» **Task requirements**
If a line of the data below holds the string "computer", copy it.

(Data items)

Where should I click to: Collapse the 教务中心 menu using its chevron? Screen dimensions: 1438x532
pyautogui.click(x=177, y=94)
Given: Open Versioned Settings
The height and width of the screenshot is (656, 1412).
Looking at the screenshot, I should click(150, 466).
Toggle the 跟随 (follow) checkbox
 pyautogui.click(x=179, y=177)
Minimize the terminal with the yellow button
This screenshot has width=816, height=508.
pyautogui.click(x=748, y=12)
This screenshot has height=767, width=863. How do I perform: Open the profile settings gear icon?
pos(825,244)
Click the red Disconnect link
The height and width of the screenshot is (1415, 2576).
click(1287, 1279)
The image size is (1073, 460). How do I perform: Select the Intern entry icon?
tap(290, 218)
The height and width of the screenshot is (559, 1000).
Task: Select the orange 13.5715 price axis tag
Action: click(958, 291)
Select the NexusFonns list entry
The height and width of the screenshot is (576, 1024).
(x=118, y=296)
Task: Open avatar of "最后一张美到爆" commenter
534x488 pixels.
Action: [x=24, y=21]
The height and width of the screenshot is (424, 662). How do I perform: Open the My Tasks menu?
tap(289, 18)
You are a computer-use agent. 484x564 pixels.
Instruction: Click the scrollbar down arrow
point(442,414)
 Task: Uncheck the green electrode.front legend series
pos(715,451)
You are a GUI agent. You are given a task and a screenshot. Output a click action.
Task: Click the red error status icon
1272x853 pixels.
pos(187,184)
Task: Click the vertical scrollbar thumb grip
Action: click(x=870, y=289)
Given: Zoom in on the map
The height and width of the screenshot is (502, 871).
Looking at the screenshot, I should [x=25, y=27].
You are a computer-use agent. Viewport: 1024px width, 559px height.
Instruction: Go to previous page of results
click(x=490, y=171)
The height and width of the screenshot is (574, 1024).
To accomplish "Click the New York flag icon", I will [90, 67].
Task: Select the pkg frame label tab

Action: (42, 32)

» **Output of the exercise**
You are a computer-use agent. 484x564 pixels.
You are a computer-use agent. Viewport: 1024px width, 559px height.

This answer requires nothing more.